Visiting Vetro For Valentine’s Day

Although the dish is named Angry Lobster, no Valentine date could ever be angry with you again after they’ve shared with you the fiery seafood signature dish at Vetro in Howard Beach.

Angry Lobster, however is but one of the delectable choices on the menu for lovers to beserved up in honor of Valentine’s Day from February11 through Valentine’s Day on the 14th. Another fabulous seafood entrée is Champagne Halibut during a visit to Vetro this week, Forum Publisher Patricia Adams managed to convince Chef Michael DeGeorgio to share with us his coveted recipes for these two dishes that will send fish lovers into a state of gastronomical euphoria.

Of course the Valentine fare at Vetro will offer intimate diners a variety of spectacular choices including veal, filet mignon and a host of other dishes especially for lovers.

For those Valentine Diners who prefer some dancing and entertainment with their dinner provided by DJ Satisfaction Guaranteed they can stop off down the street at Russo’s on the Bay for some Valentine fare that includes hot and cold antipasto, a choice of seven delicious entrees,  a complimentary Valentine Cocktail, open bar and a customized Valentine dessert at an unbelievable price of $75 per person with tax and gratuity included.

Angry Lobster

Ingredients:

1 2 ½ lb Maine lobster, cut into 12 pieces

8 pcs Garlic, cracked

3 Shallots, cracked

3 oz. Olive oil

2 oz. Butter

1 oz. Lemon juice

4 oz. White wine

12 oz. Chicken stock

2 fresh Chili peppers

1 tbsp Parsley, chopped

4 oz. Linguine pasta

Salt, Pepper, Oregano, Red Pepper Flakes, to taste

Instructions

Saute the garlic and shallots in the olive oil until golden brown.

Add the lobster and Chili pepper, saute for five minutes.

Add in the butter, wine, chicken stock and seasonings.

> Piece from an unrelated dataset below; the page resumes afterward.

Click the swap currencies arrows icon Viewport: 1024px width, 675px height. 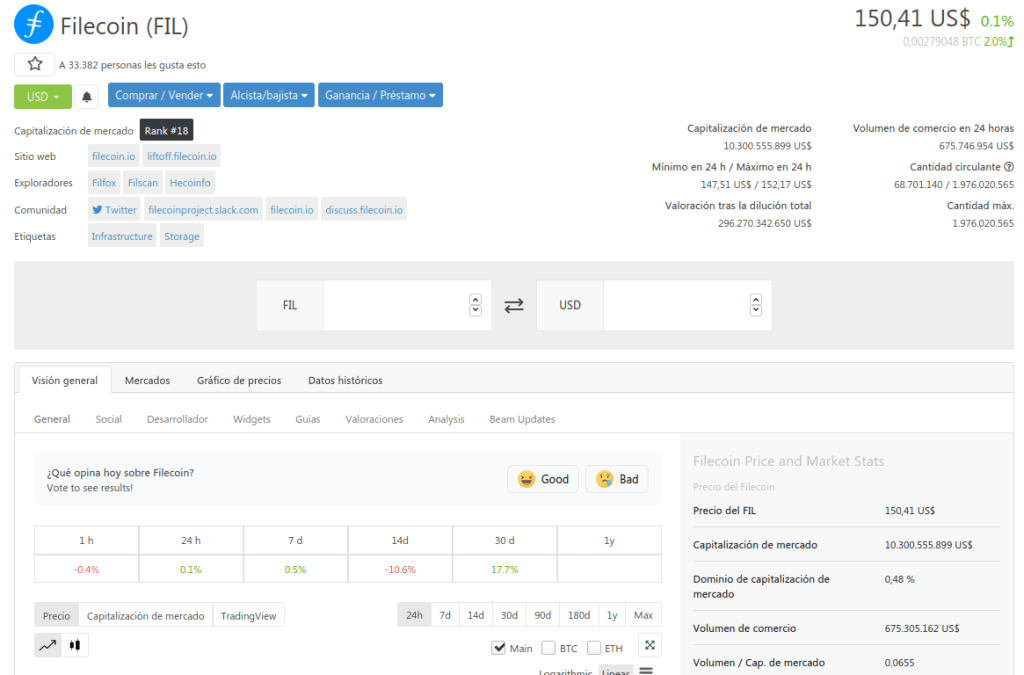point(514,305)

Let boil, covered, for 8 to 10 minutes.

Uncover, reduce until sauce has a nice, creamy consistency.

Make sure to taste it!

Boil the linguine in salted water, until it’s al dente.

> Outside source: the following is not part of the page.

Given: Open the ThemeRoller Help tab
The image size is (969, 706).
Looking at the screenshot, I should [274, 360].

Serve linguine with a luxurious serving of the lobster sauce.

Garnish with parsley.


Champagne Halibut Over Cabbage

Ingredients:

Halibut:

4 8 oz. Portions of Halibut, de-boned and cut into square portions

3 Shallots, cracked

4 oz. Butter

1 oz. Lemon juice

4 oz. Prosecco or white wine – must be a dry vintage

4 oz. Heavy cream

2 oz. Chicken stock

12 White grapes, cut in half

Chopped Parsley

Fresh Basil, cut into thin strips

Halibut Instructions:

In an oven pan, place the fish, shallots, basil, butter and lemon juice. Season with salt and pepper.

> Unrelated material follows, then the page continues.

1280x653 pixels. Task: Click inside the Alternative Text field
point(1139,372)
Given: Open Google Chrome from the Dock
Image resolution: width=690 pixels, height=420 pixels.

Roast the fish under the broiler until it’s light brown and the shallots and butter have some color.

Add the wine, cream and chicken stock. Let cook for 25 minutes in the oven at 350 degrees. The fish is done when its temperature is at least 145 degrees, or when it flakes easily with a fork.

Remove and reduce sauce on the stovetop until it is rich and creamy.

Add the grapes.

Serve the Halibut over a bed of the cabbage side dish.

Pour sauce on top, and garnish with parsley.

Cabbage:

½ Head of Cabbage, sliced

Fingerling Potatoes, steamed and sliced

3 Shallots, cracked

4 oz. Butter

8 oz. Onions, sliced

2 oz. Olive oil

2 oz. White vinegar

6 oz. Chicken stock

Cabbage Instructions

Saute the shallots, butter, olive oil and onions in a medium pan until sweated.

Add in the cabbage, cover and let steam for 10 minutes.

Now add in the white vinegar, chicken stock and potatoes.

Let saute all together until juices evaporate, then set aside.